Na verdade mesmo quando a história acontece em outro mundo, algumas semelhanças devem ou podem se manter, para que o leitor perceba durante a leitura o gênero que está lendo. Os vestuários, por exemplo, são outro detalhe, seja pela época como pelo gênero. No caso do steampunk a principal peça de vestuário é o corselete feminino. Por outro lado quando falamos de século XIX, uma mulher usando calças seria algo impensável. Eu sei que pode ser um detalhe e que, desde que o gênero se ampliou, de modo que atualmente existem até distopias steampunk, como a série Mortal Engines (já lançada no Brasil e que sairá no cinema no final deste ano) um vestuário específico não é necessariamente utilizado, mesmo assim a ideia de gerar empatia no leitor é apresentar uma história com o maior número de características do gênero.
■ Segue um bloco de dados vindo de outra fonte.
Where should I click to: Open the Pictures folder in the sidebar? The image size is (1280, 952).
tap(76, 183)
Eu poderia continuar, comentando outros diversos elementos, como, por exemplo, a fala. Na Era Vitoriana (como na idade média ou em qualquer outra época) o modo de falar era muito diferente da atual. Mesmo assim, como eu mesmo já discorri a respeito em outros artigos, editores de fantasia e ficção cientifica raramente aprovam histórias em que os diálogos tentam usar elementos de linguagem antigos. Isso, pois eles não só deixam a leitura pesada (em especial em textos longos), como, tendo em vista que a maioria dos escritores não é linguista, normalmente muitos erros são cometidos.
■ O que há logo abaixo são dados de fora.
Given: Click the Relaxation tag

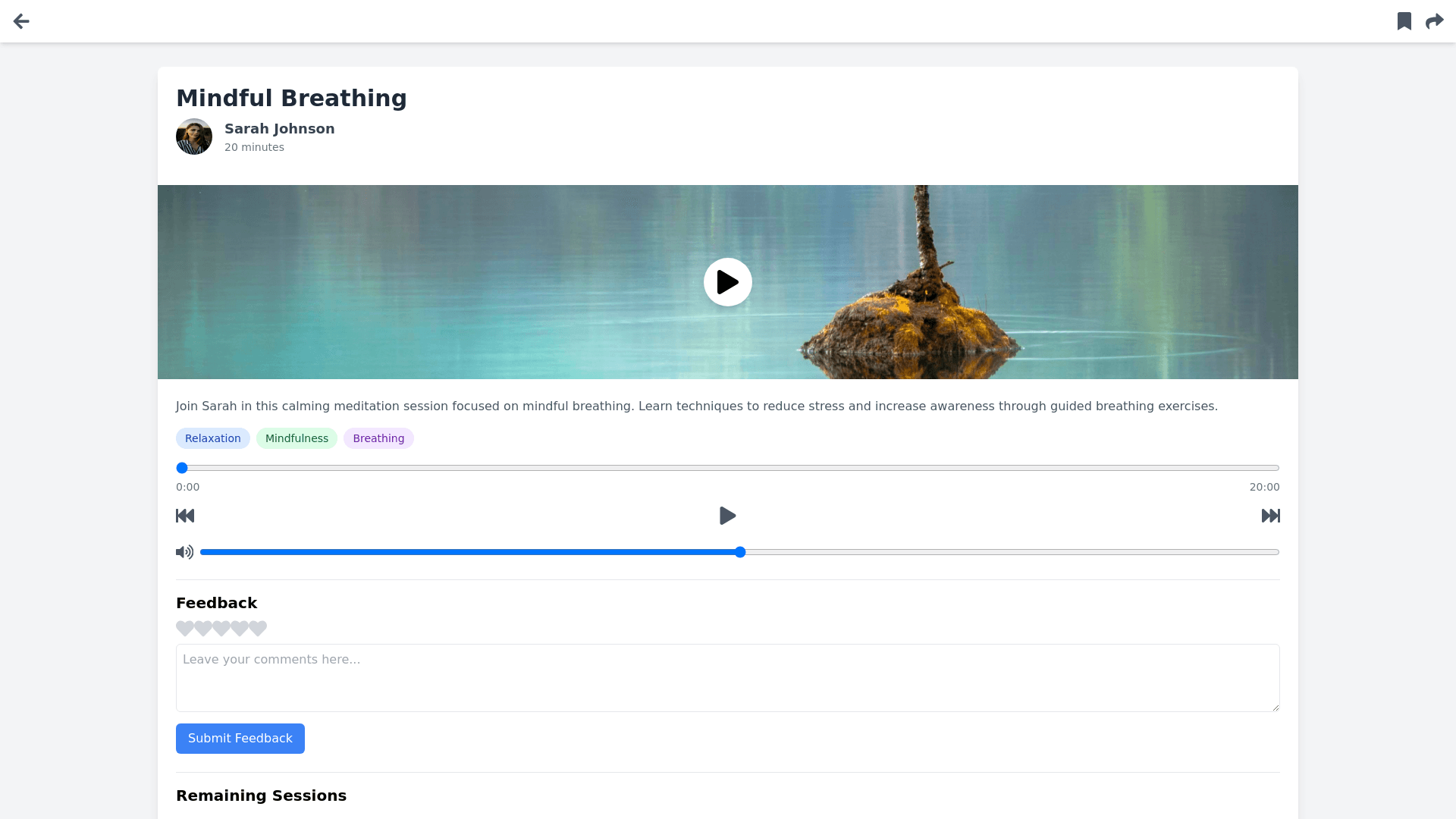Looking at the screenshot, I should click(x=213, y=438).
Assim, o que tenho a dizer é: apesar de ter de escrever o que gosta você deve pensar em seu leitor. O processo de leitura deve ser algo agradável, senão o livro sempre será deixado pela metade. Então, como o objetivo de todo escritor é ser lido (como eu sempre digo: FALA SÉRIO! Ser publicado é só o início) tenha sempre bom senso ao pesquisar, estruturar e escrever!